### PROVIDED PASSAGE
Business
Goldner to replace Verrecchia at Hasbro helm in May
01:00 AM EST on Tuesday, February 12, 2008

GOLDNER
Alfred J. Verrecchia will step down in May as chief executive officer of Hasbro to become chairman of the Pawtucket toymaker and be replaced by Brian Goldner, currently chief operating officer, the company announced yesterday.
Hasbro, the world’s second-largest toymaker, announced the changes during a videoconference with employees held after it released its quarterly earnings report.
Verrecchia told The Journal during a telephone interview yesterday that his approach always has been, “As long as I’m having a lot of fun and things are going well [then] I’m going to keep going at it. [But] I think the time is right.”
The changes in the company’s executive suite have been in the making for several years, as Alan G. Hassenfeld reduced his involvement with the company his family founded in the 1920s.
Hassenfeld turned over the chief executive role to Verrecchia, his second-in-command, in 2003. Hassenfeld kept the chairman’s position for himself.
Hassenfeld then became Hasbro’s non-employee chairman in January 2006, a move he said would give him more time to advocate for children and workplace safety.
Hassenfeld now has reduced his role further, limiting his duties to head of the executive committee of the board of directors.
As Hassenfeld’s role has changed, so has Verrecchia’s.
He has been with Hasbro for more than 40 years, one year less than G.I. Joe, the iconic action figure that became the company’s first big hit. Verrecchia, of Warwick, turns 65 next week.
He worked first for Merrill Hassenfeld, whose father and uncle, Henry and Hillel, founded the company as a pencil-box business in 1923. After Merrill Hassenfeld died in 1979, his oldest son, Stephen, became Verrecchia’s boss. When Stephen Hassenfeld died a decade later, his younger brother, Alan, took over as head of the company.
Verrecchia came to work at Hasbro in 1965 as a 22-year-old college dropout who wanted practical accounting experience before an expected return to school. He eventually went to the University of Rhode Island, receiving both his bachelor’s and master’s degrees there. He also holds an honorary doctorate from URI.
Over time, he became much more than a bookkeeper at Hasbro, rising to chief financial officer, chief operating officer and then company president in 2000.
Verrecchia became chief executive officer in 2003, when Hassenfeld relinquished the role.
“Since Stevie left us there’s been only one person who, through thick and thin, has been there for us, for our shareholders, and for me,” Hassenfeld said at the time.
Verrecchia took the day-to-day responsibilities of running the nation’s number-two toymaker. He helped complete a turnaround centered on reinvigorating its classic toys and games and adapting the company’s lineup to the increasing influence of electronics.
“The one thing you want to do is leave the company in a little bit better shape than when you get it,” Verrecchia said.

### SHORT TASK
Please answer these questions from the Hasbro article above:
1. Who will replace Alfred J. Verrecchia as chief executive officer?
2. In what year did Verrecchia start working at Hasbro?
3. What kind of business did Henry and Hillel Hassenfeld found in 1923?

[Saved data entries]
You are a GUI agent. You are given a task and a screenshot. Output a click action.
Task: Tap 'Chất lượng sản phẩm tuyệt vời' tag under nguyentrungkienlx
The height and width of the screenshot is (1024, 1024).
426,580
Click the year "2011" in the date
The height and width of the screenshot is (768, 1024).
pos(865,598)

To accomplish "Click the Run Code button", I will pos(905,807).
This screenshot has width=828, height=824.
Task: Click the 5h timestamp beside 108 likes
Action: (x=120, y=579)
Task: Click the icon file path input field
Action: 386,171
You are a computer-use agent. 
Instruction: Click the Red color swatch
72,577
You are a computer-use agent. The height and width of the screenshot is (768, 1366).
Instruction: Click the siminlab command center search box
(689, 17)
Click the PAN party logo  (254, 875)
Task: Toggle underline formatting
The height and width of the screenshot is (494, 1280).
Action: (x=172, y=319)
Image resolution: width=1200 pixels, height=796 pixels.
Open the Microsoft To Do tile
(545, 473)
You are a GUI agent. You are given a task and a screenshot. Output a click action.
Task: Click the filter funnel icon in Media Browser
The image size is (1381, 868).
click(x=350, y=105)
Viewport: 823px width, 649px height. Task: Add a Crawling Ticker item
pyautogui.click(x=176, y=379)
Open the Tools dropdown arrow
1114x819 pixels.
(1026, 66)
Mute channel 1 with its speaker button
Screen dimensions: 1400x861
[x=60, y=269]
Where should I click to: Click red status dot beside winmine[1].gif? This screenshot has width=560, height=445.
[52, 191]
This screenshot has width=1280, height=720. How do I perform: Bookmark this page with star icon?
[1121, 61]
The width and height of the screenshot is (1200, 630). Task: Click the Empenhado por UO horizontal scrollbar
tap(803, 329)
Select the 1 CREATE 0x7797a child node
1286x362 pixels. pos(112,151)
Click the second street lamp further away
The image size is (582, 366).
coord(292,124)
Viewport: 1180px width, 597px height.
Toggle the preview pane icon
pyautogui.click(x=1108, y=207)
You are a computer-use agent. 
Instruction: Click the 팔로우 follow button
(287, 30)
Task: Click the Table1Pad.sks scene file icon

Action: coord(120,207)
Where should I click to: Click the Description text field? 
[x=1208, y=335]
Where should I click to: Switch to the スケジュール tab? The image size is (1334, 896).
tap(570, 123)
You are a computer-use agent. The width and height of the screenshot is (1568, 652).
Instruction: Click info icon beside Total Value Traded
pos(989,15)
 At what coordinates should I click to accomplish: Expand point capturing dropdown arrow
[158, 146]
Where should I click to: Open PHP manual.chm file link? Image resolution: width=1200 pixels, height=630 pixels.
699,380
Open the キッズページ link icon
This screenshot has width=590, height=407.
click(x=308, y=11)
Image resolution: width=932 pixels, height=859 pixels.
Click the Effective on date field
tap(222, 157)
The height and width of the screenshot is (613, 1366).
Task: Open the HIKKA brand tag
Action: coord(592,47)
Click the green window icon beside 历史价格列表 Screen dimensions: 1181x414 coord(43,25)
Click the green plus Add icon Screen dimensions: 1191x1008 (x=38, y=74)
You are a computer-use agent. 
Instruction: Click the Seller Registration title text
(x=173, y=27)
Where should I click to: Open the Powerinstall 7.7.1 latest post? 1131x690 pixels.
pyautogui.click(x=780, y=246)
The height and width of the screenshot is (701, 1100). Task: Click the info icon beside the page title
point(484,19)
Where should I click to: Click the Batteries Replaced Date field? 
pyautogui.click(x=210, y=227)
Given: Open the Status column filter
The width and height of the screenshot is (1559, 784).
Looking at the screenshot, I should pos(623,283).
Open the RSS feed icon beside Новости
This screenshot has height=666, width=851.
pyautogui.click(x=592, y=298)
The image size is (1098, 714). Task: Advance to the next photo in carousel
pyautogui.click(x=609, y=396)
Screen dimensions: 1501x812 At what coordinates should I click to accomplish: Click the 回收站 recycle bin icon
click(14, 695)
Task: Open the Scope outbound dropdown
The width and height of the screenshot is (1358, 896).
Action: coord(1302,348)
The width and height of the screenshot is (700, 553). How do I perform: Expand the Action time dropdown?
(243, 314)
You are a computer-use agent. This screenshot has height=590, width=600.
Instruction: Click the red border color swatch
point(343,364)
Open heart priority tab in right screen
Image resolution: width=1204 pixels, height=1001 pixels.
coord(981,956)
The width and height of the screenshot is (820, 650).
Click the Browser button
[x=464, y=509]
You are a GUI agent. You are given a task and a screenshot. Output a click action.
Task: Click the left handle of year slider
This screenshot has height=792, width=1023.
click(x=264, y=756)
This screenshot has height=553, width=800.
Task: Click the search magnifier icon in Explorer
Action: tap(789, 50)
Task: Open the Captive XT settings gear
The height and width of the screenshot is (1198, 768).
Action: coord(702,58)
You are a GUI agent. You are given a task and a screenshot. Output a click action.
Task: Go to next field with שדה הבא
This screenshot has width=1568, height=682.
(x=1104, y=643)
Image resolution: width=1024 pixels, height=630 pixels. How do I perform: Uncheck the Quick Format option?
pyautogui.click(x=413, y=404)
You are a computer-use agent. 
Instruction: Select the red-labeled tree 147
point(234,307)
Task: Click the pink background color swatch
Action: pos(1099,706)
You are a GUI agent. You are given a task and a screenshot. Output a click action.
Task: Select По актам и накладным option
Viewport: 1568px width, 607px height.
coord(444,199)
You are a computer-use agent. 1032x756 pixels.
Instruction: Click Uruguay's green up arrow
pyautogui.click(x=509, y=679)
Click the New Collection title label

### RESULT FOR THIS EXERCISE
1. Brian Goldner, currently chief operating officer.
2. 1965.
3. A pencil-box business.